Démonstration de force réussie
Démonstration de force réussie
Les mots n'étaient pas inscrits dans son discours. Mais, face à une salle du Parc Hôtel Alvisse comble, ce mardi soir, André Roeltgen n'a pu que s'enthousiasmer : «Près de 2.000 personnes: cela dépasse tous nos espoirs!» Et le président de l'OGBL de relayer par ces mots la satisfaction des coorganisateurs de cette grande manifestation, la CGFP et le LCGB. Si l'Union des entreprises luxembourgeoises (UEL) voulait mesurer la force de son «adversaire», la voilà prévenue. Ces trois-là restent puissants quand il s'agit de défendre «le dialogue social à la luxembourgeoise».
Car, le 18 septembre dernier, en quittant la tripartite (Etat, syndicats, patronat), l'UEL a clairement fait savoir qu'elle remettait en cause les modalités même de la concertation en place depuis 40 ans. De quoi piquer au vif les trois syndicats et leurs militants qui ont réussi, ce 19 novembre, une belle démonstration de force. «L'attaque scandaleuse du patronat», évoquée par André Roeltgen, aura uni les trois formations, et même au-delà puisque l'assistance était également composée de représentants de l'ALEBA et du syndicat cheminot Landesverband-FNCTTEL.

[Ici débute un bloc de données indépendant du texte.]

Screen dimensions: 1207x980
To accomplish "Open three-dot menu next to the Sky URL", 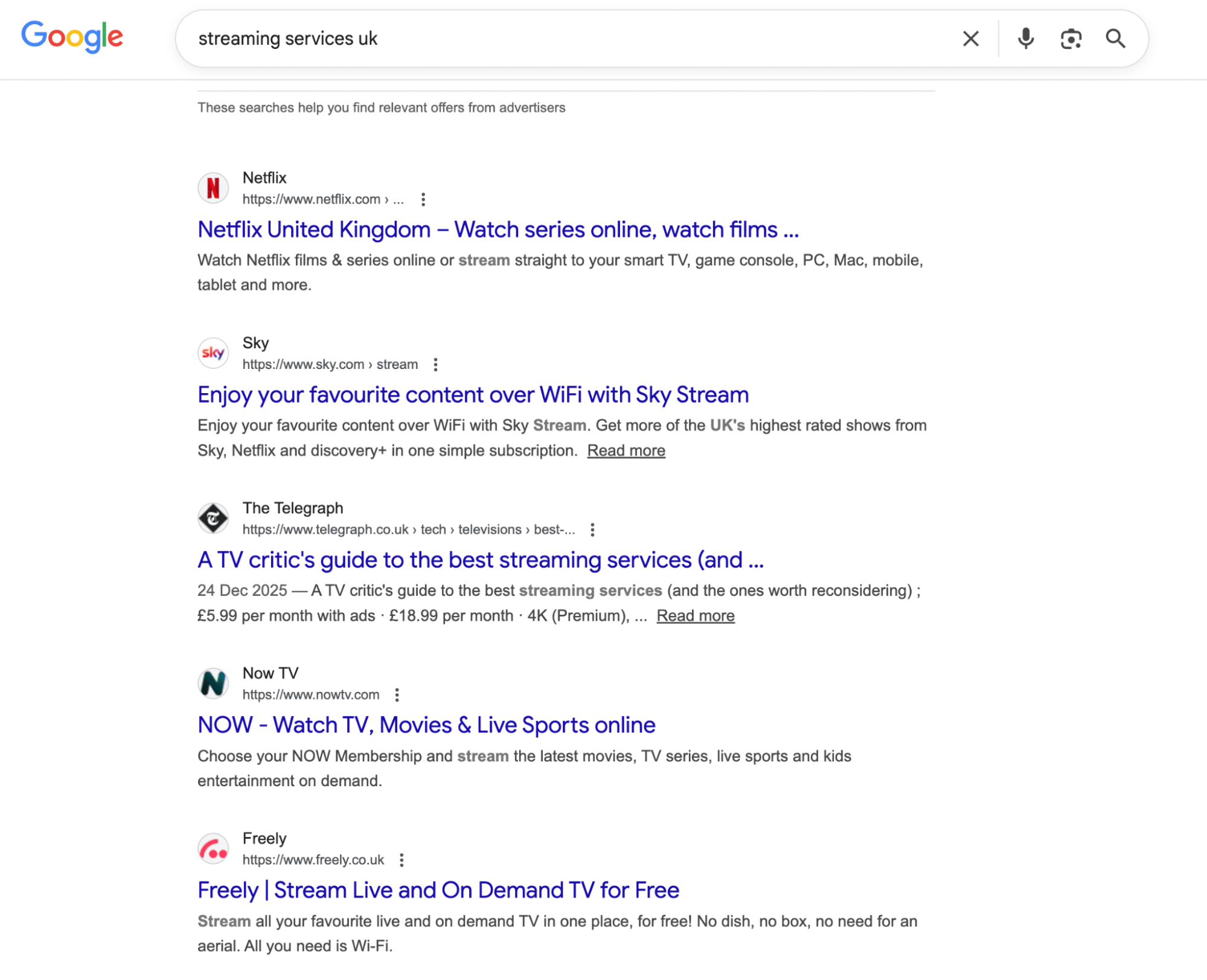I will coord(435,365).
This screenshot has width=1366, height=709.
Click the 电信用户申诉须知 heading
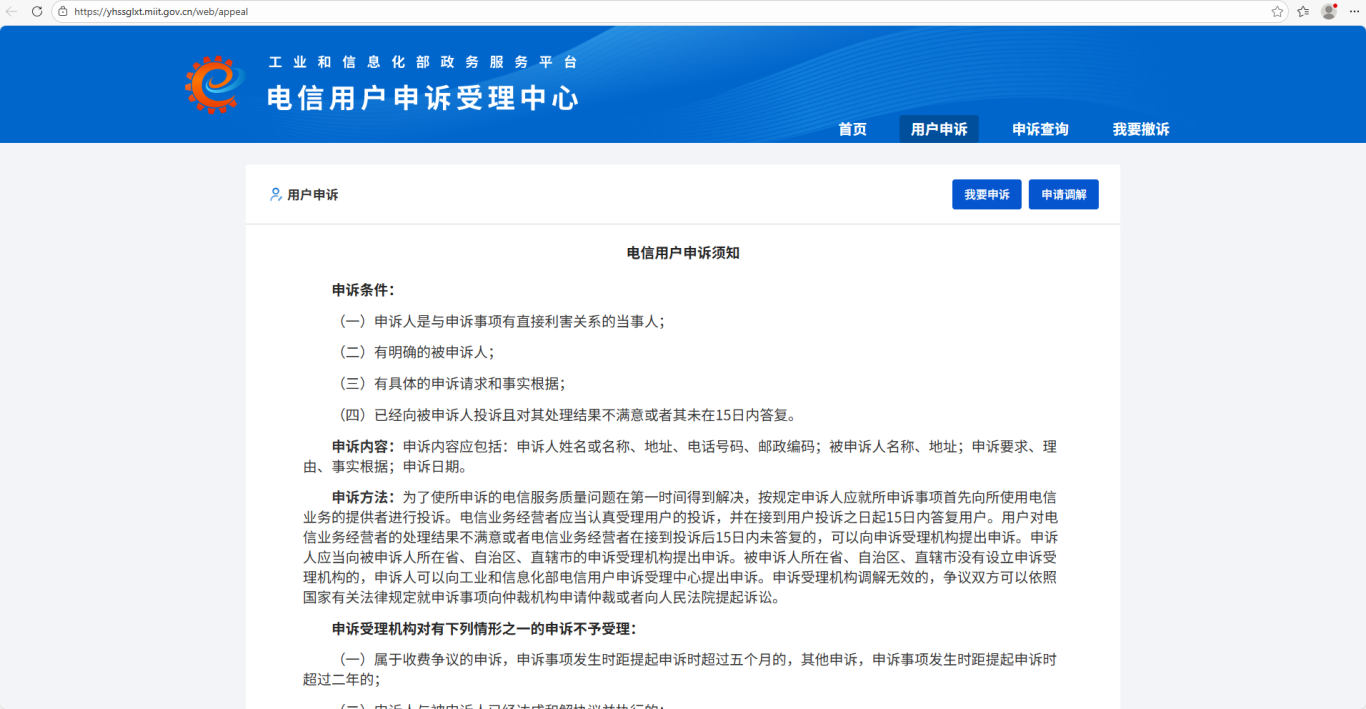[683, 253]
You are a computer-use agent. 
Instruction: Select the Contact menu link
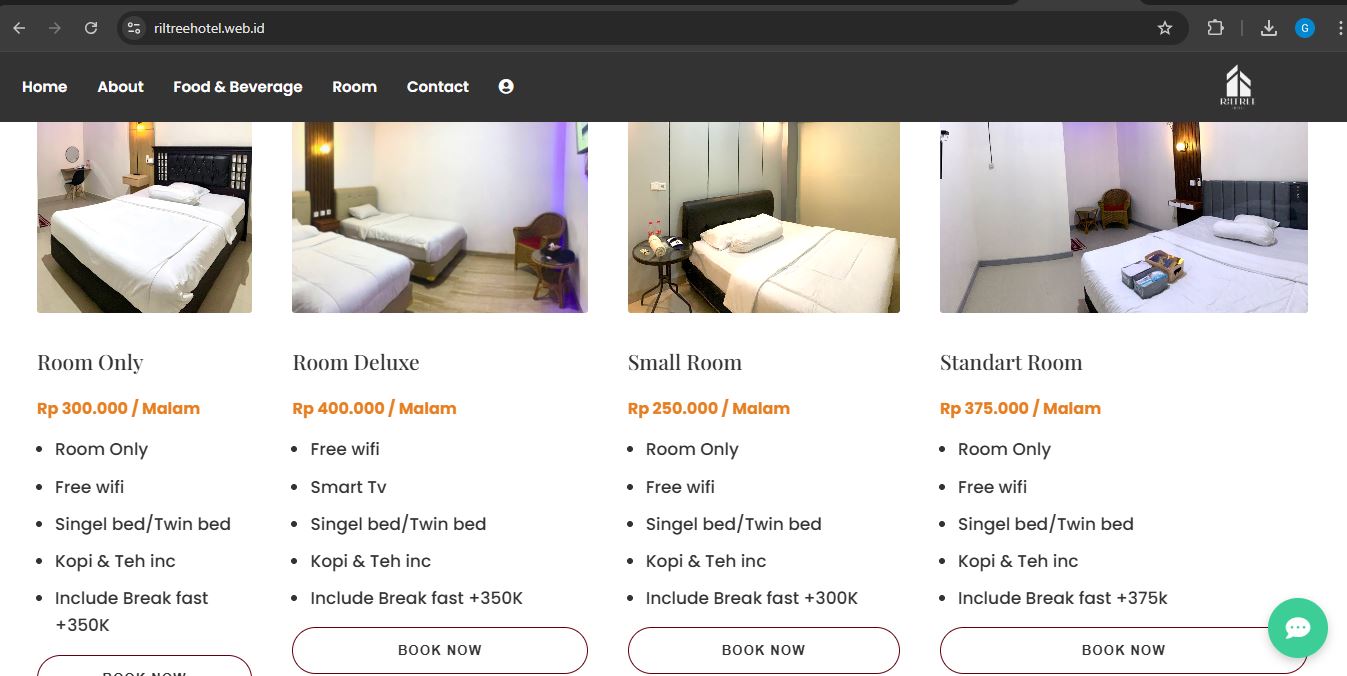(437, 87)
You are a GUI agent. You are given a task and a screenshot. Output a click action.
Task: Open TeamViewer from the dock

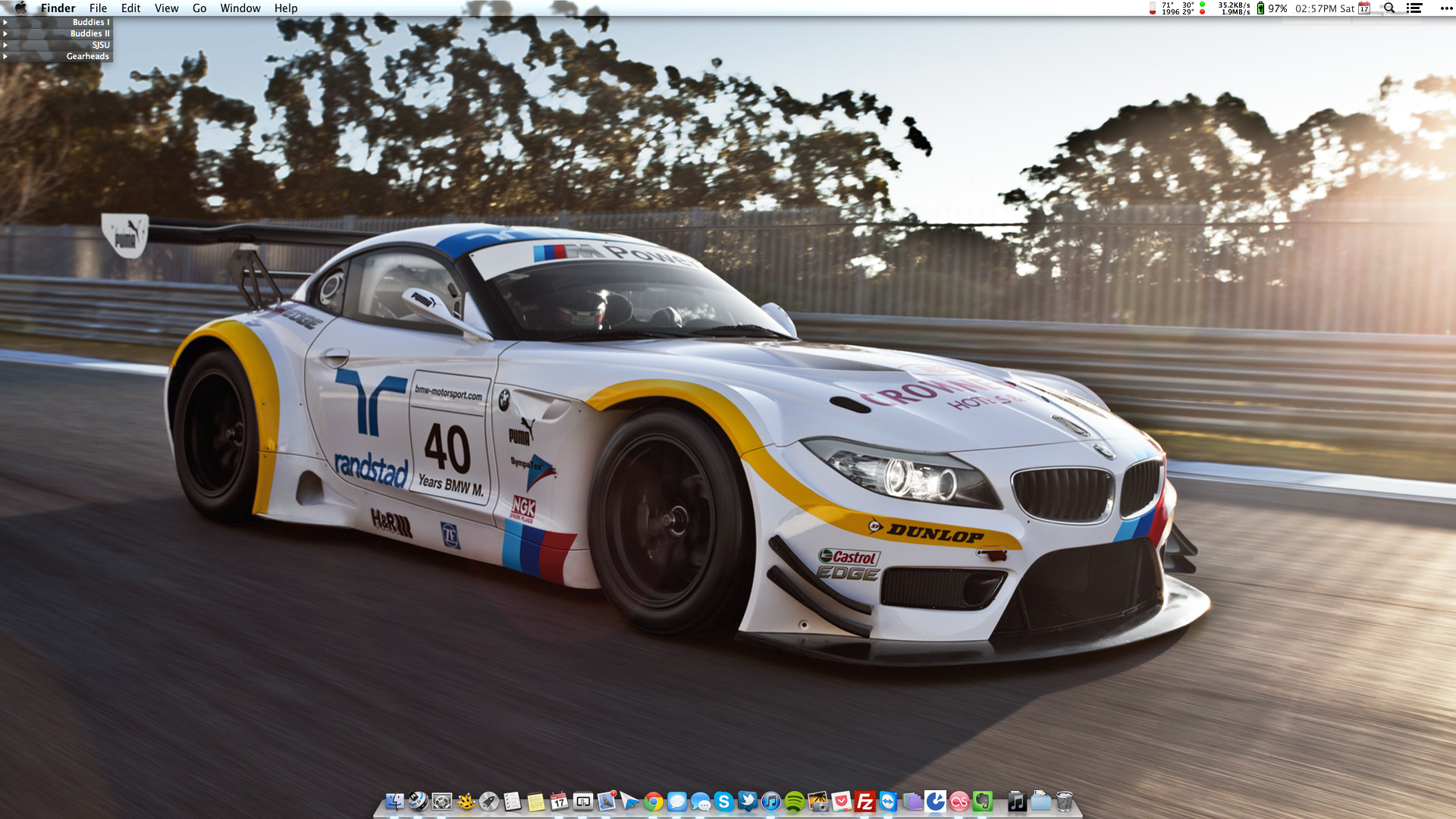(x=888, y=802)
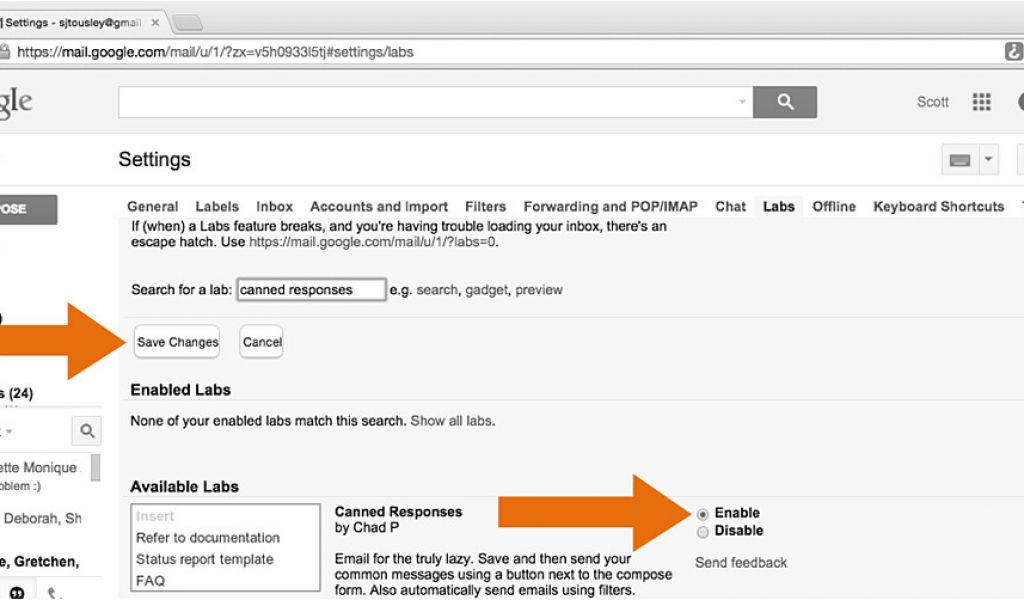Go to the Keyboard Shortcuts tab
Screen dimensions: 1024x600
tap(938, 207)
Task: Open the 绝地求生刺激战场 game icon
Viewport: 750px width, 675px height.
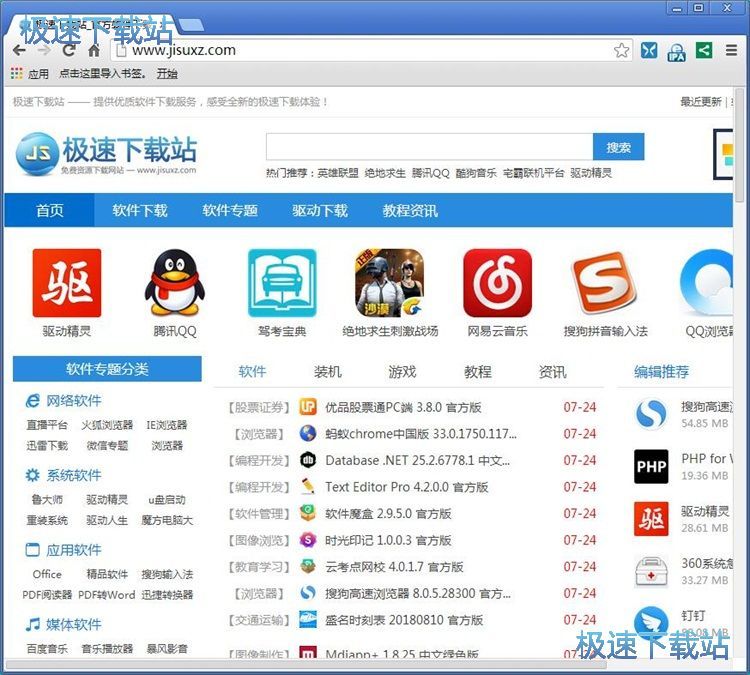Action: pos(390,283)
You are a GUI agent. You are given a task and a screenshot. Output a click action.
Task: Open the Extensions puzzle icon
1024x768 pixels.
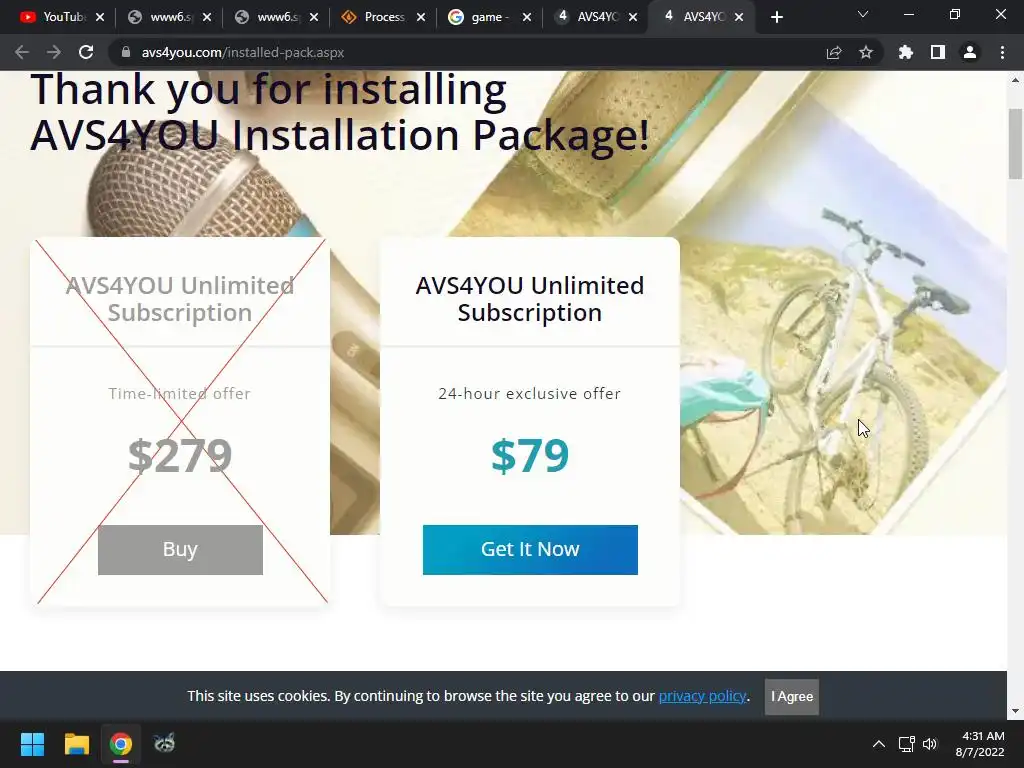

Alors à la tribune, chacun s'enflamme contre l'organisation patronale et son président, Nicolas Buck. «Quelqu'un qui ne veut pas négocier n'est pas un partenaire mais un adversaire social», dixit André Roeltgen. «Est-ce que toutes les entreprises du pays apprécient la prise de position de leur représentant qui doute de la qualité du dialogue social qui a apporté la prospérité au pays», interroge Romain Wolff pour la CGFP.
Et Patrick Dury, du LCGB, de retourner l'argument de l'UEL au visage de celui qui l'a lancé: «En disant que depuis 40 ans, le modèle social n'a rien produit de bon, M. Buck renie tout le travail de ses prédécesseurs, MM. Kinsch, Wurth et Rommes».
Mais si le patronat a les oreilles qui sifflent sous les attaques des orateurs et les applaudissements de la foule, il n'est pas le seul visé par les colères. Les attentes portent aussi sur le troisième acteur de la tripartite : le gouvernement. Car c'est bien trop timidement, aux yeux des syndicats, que le ministre du travail Dan Kersch (LSAP) ou le Premier ministre Xavier Bettel (DP) ont signifié leur opposition à l'attitude de l'Union des entreprises.
Certes, le 2 décembre, une nouvelle réunion du Comité permanent du travail et de l'emploi est convoquée. Mais un peu plus de fermeté de ton des deux nommés aurait été appréciée. «Le gouvernement doit fournir des preuves de sa volonté de dynamiser le dialogue social, comme il l'a annoncé dans l'accord de coalition. Le faire avec une réaction claire et nette qui mette un terme à l'affront de l'UEL», peste Romain Wolff. A charge pour Patrick Dury d'enfoncer le clou: «Si le gouvernement ne fait rien, il deviendra complice du vandalisme social de l'UEL».
Un rappel haut et fort
Et le représentant du LCGB d'y aller de sa litanie de réformes demandées. Chacune soulevant l'enthousiasme syndical retrouvé: nouveau cadre législatif pour le télétravail, directives claires sur la protection de la vie privée (vidéosurveillance, géolocalisation), amélioration de la loi sur le reclassement, droit à une formation continue en fonction de son temps de travail, meilleure prévention des risques professionnels sur la santé des salariés, redéfinition du contrôle médical, simplification du droit de grève, réduction du temps de travail...
L'Union des entreprises ne voulait «plus négocier mais juste dialoguer». Le gouvernement tournait la tête ailleurs. OGBL, LCGB et CGFP sont venus leur rappeler haut et fort, mardi soir, qu'il restait bien des points à clarifier. «Nos droits à la négociation, nous ne les abandonnerons devant personne!»